Monday, January 18, 2010

God Remains Anonymous (and Puzzling) in New Orleans

My last day in New Orleans, crossing Chartres Street, I notice a woman who looks a lot like an old friend.

Of course, it couldn’t possibly be; I mean what are the odds? But the Ginger* in me calls out, “Lindy?” And she turns around! 2000 miles from home--what a tiny, tiny world! We hug and introduce our families. I am beaming.

After all, this is no ordinary acquaintance. Lindy and I go back twenty years. At one time we got together several times a week and phoned each other almost as often. I still overflow with gratitude, remembering the time she listened lovingly while I wept for 45 minutes over being the junior high pariah. When she told me she’d also been the school loser, Reader, we bonded!

Then she got very ill, became distant, and we drifted apart. I still see her in social settings; a year ago she asked me to help her with a presentation for our women’s group.

Today, standing on Chartres Street, I want to grab her arm and become friends again right here in New Orleans. But her grandkids are fussing, our husbands look bored, so we quickly say good-bye. Too late I realize I was holding my camera. Why didn’t I take a picture?

A lot of folks in Al-Anon say “Coincidence is God’s way of staying anonymous.” But why and how? And for what purpose? Is there some important message I was supposed to get? After all, if I’d woken up earlier, dressed later, eaten someplace else, walked down Royal Street, I’d be writing this week about something like Hurricane-infused fried pecan Fosters crawfish beignets.

Comments, anyone?

Saturday, January 9, 2010

What Does This Cartoon Have to Do With Our Current Vacation?

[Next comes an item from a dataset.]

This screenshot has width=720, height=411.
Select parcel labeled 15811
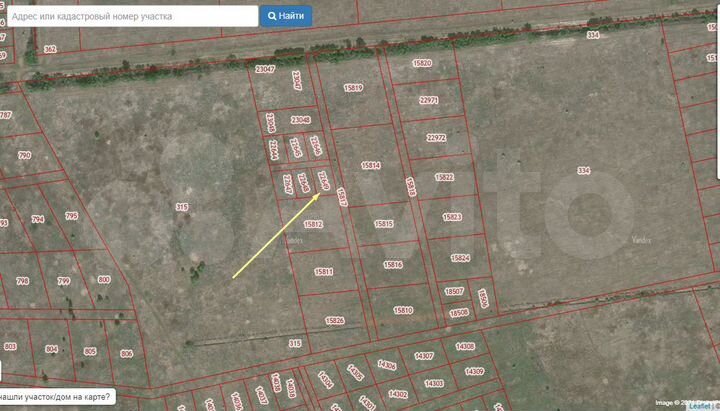(323, 271)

Years ago I went to an Al-Anon assembly with my sponsor Barbara. When we checked into our hotel, we discovered they’d given us a smoking room. That wouldn’t do, so she and I went back to the front desk. Our new room turned out to be miles away from our friends and musty-smelling besides.

I figured, “Okay, we’ll have to live with it.” But Barbara marched us right back and demanded a room near our friends.

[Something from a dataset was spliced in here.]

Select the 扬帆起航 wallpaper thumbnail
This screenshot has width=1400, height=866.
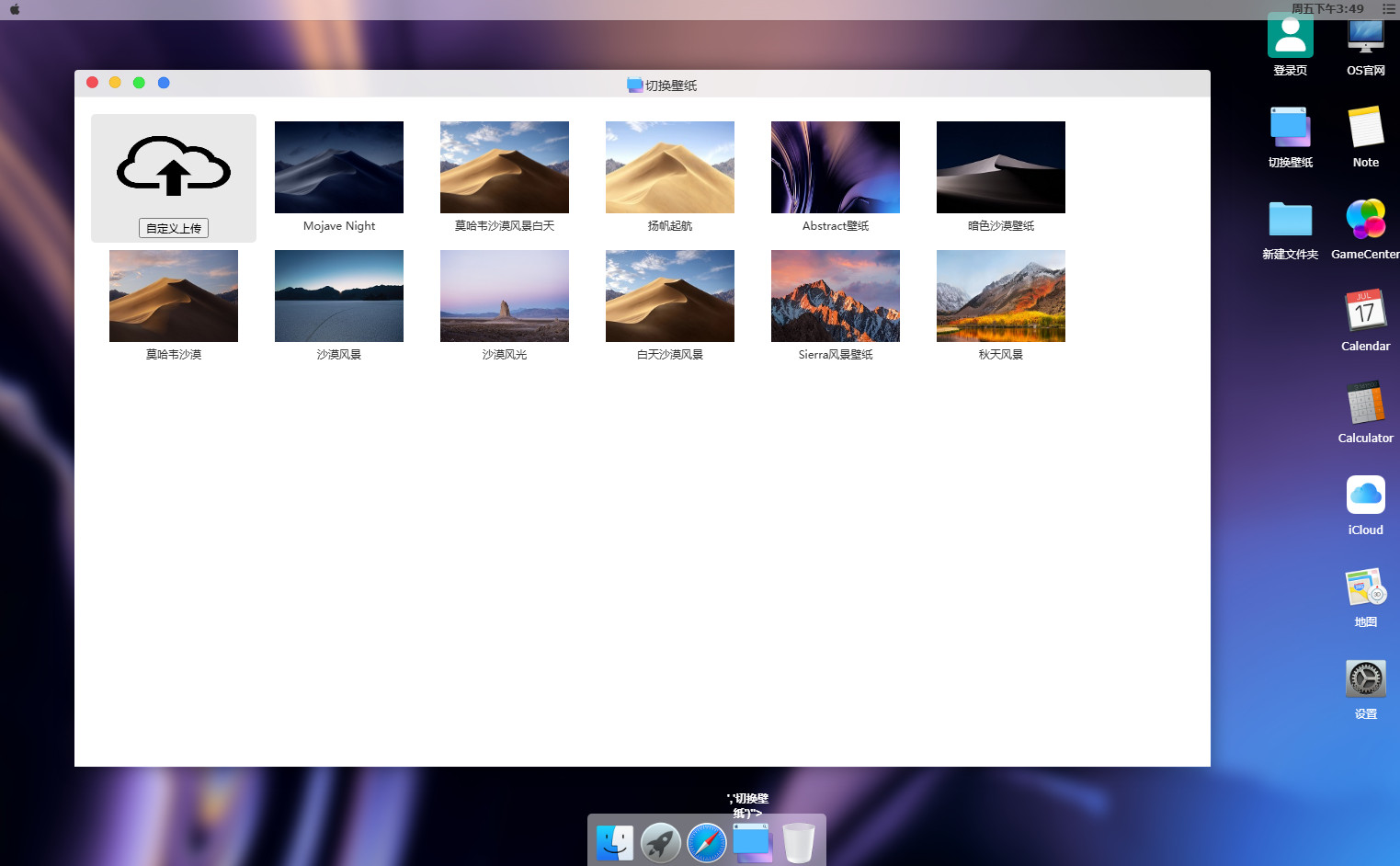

There followed one of the most embarrassing twenty minutes of my life. The clerk kept saying, “Sorry, we have no other rooms,” and Barbara kept insisting he look harder.

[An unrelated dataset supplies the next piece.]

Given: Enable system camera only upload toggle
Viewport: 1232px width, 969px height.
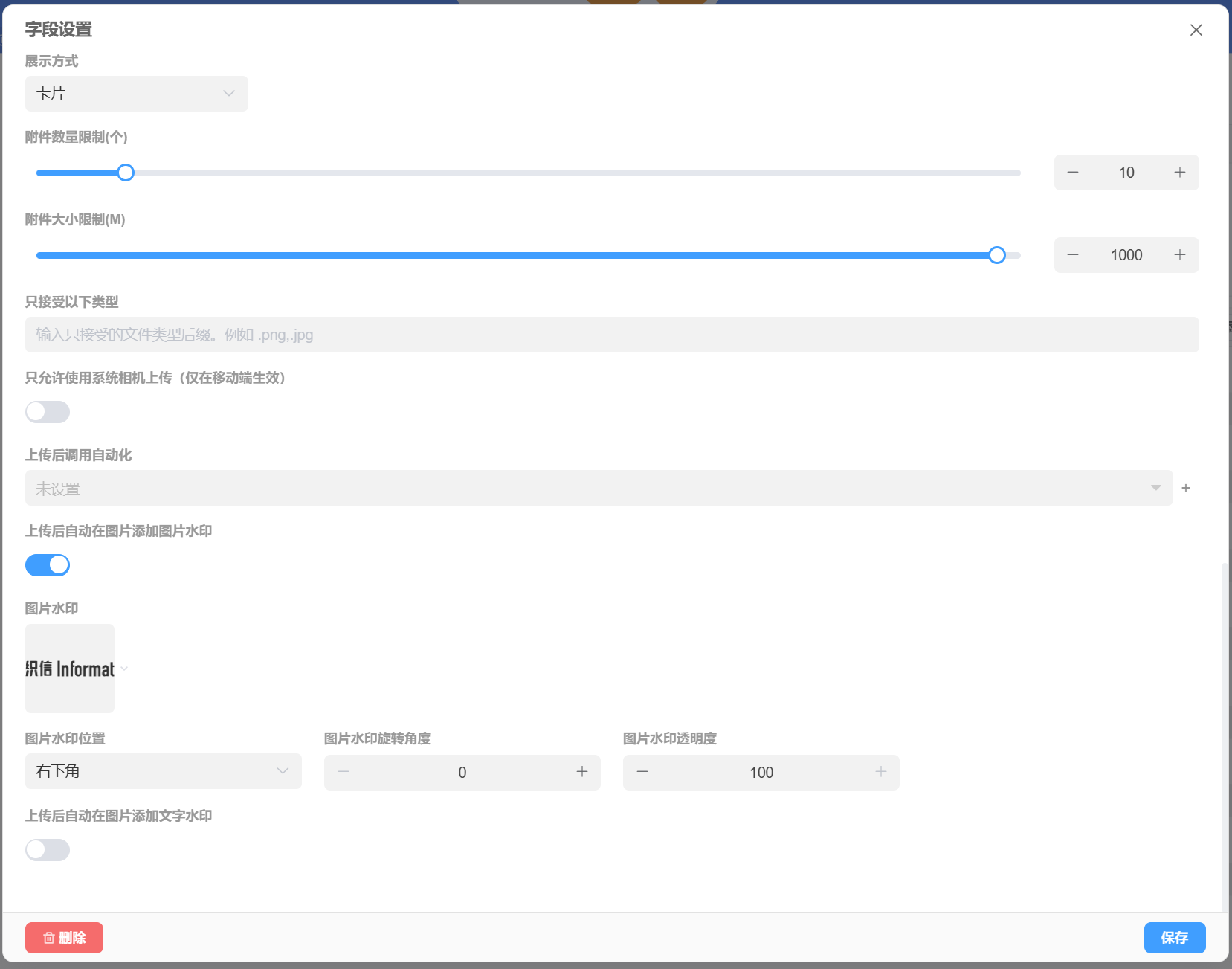Looking at the screenshot, I should (x=48, y=412).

BUT after much pestering on her part, they magically found us a non-smoking room that connected to our friends'room.
Barbara turned to me and said, “You’ve got to ask for what you want.”

I was horrified. I could never, never do that.

Fast forward to last Wednesday.
JR and I board our train for New Orleans and find that Amtrak has put us in a bedroom downstairs . This is terrible. We always get an upstairs room with beautiful views. Now we’re stuck with views of the railroad cut.

Something makes me seek out Julie the car attendant. I ask, “Is there any way we can get an upstairs room?”
“Only if somebody doesn’t show up.”

As soon as we leave, I find her and point out three empty upstairs rooms.

She says, “We have to make certain the missing passengers don’t show up at the next stop.” (This means waiting an hour.)

As soon as we depart the next stop, I’m back, gently pestering Julie.
She says, “I have to call and get approval for the room change.”
“Okay, we’ll wait.”

There was a time when the most important thing was to not bother anybody, to not make a fuss.
But nowadays I feel like Ginger in The Far Side cartoon, doggedly ignoring all those discouraging words.

The moral: As I write this, we’re happily enjoying the view from our upper level room. Thank you, Barbara. Thank you God. Thank you Ginger.


Of course the next day I think,
“Gee. I kinda like the downstairs view better.”

Sunday, January 3, 2010

"Miss Poe is Missing"

Sorry-- I've been taking the tree down this week and getting ready to go on vacation.

As a substitute, here are three quotes(from Al-Anon meetings)that I liked well enough to write down:

"You can't sow corn and reap strawberries."

"When someone is bugging you, imagine them finding peace, God, and everything one could want. Then imagine yourself doing the same."

"If I don't act on my dreams, I'll just end up being an old woman who had a good idea."